(DATA EXTRACT)
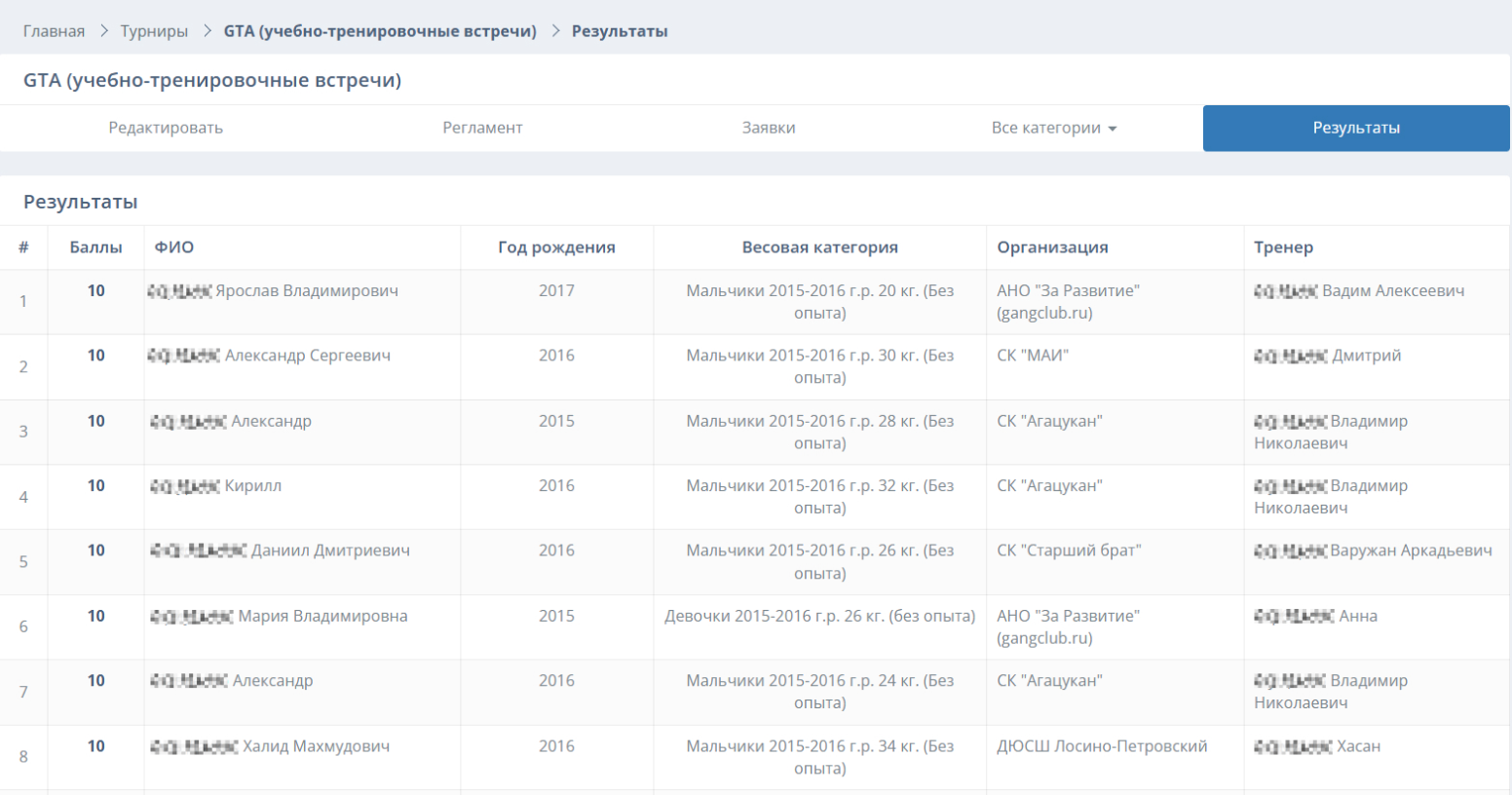Select participant Мария Владимировна row
The height and width of the screenshot is (795, 1512).
pos(321,616)
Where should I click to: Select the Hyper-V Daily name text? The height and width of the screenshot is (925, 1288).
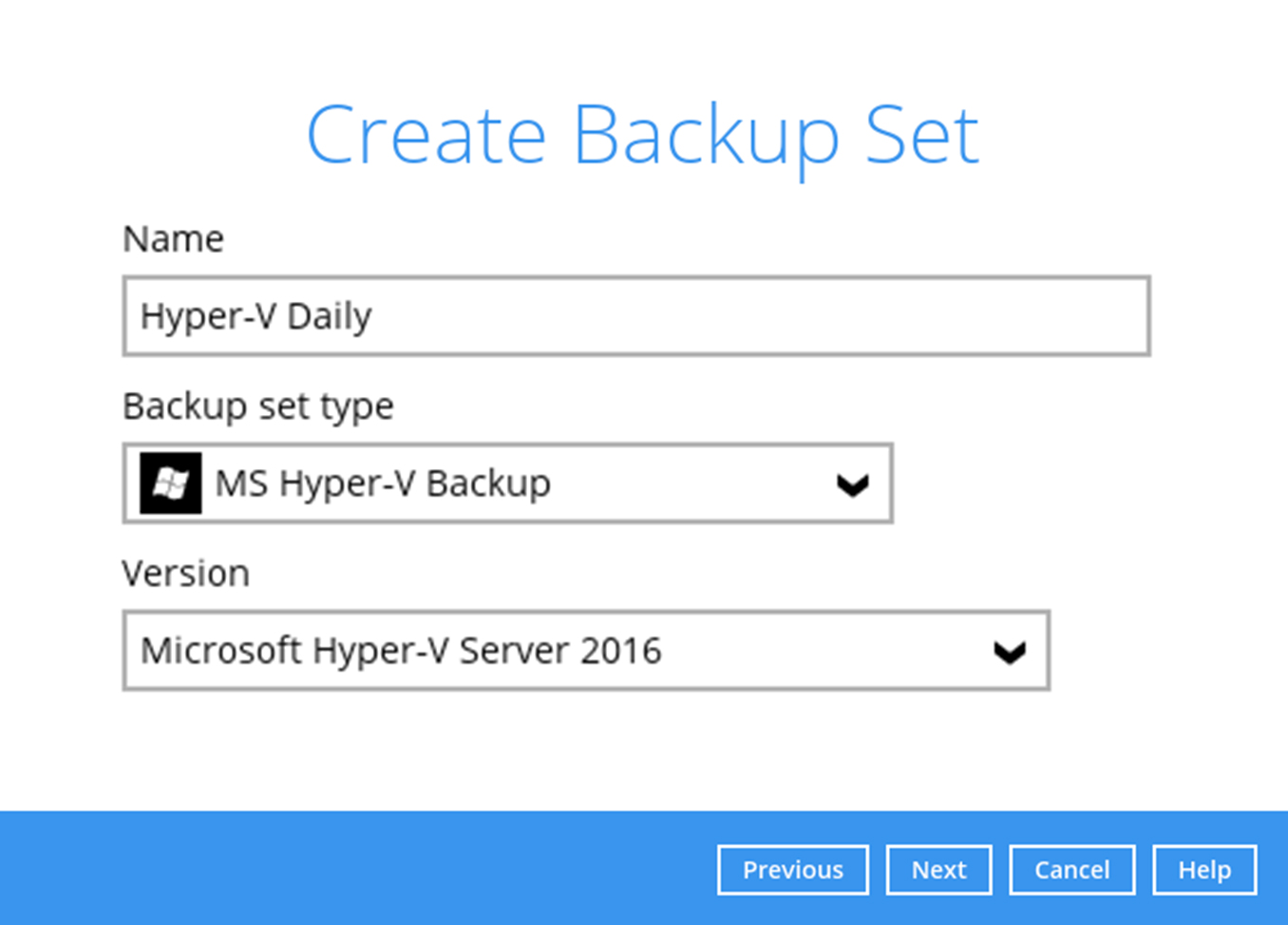coord(256,316)
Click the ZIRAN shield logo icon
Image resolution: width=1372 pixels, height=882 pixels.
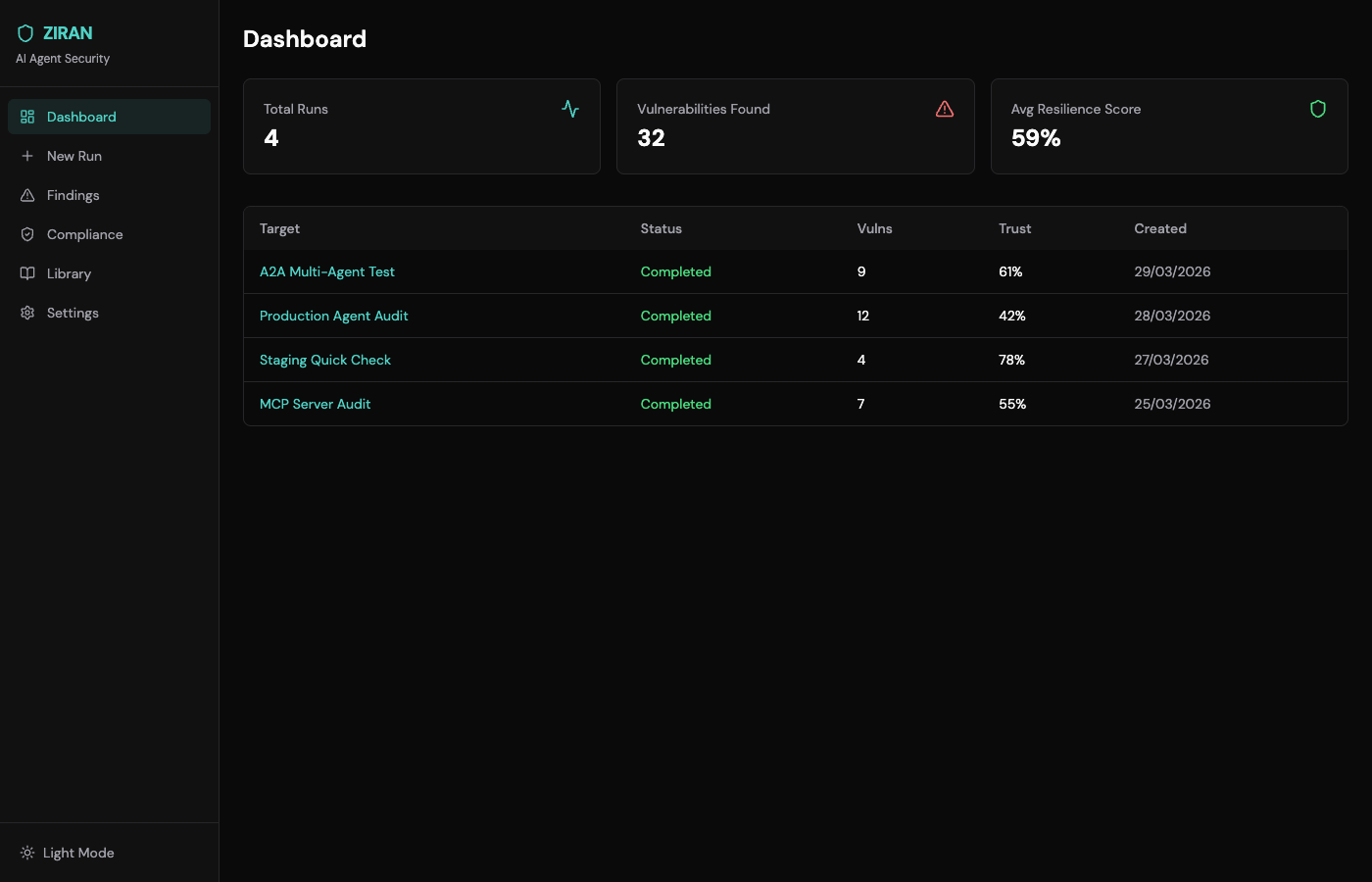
(End DATA EXTRACT)
| EXERCISE DETAILS |
Your copy should run from the line that has "Where should I" through the last line above, exactly, with both ends in and pictures out.

| ANSWER BOX |
Where should I click to: Select the Hyper-V Daily name text? The height and width of the screenshot is (925, 1288).
coord(256,316)
Click the ZIRAN shield logo icon
Image resolution: width=1372 pixels, height=882 pixels.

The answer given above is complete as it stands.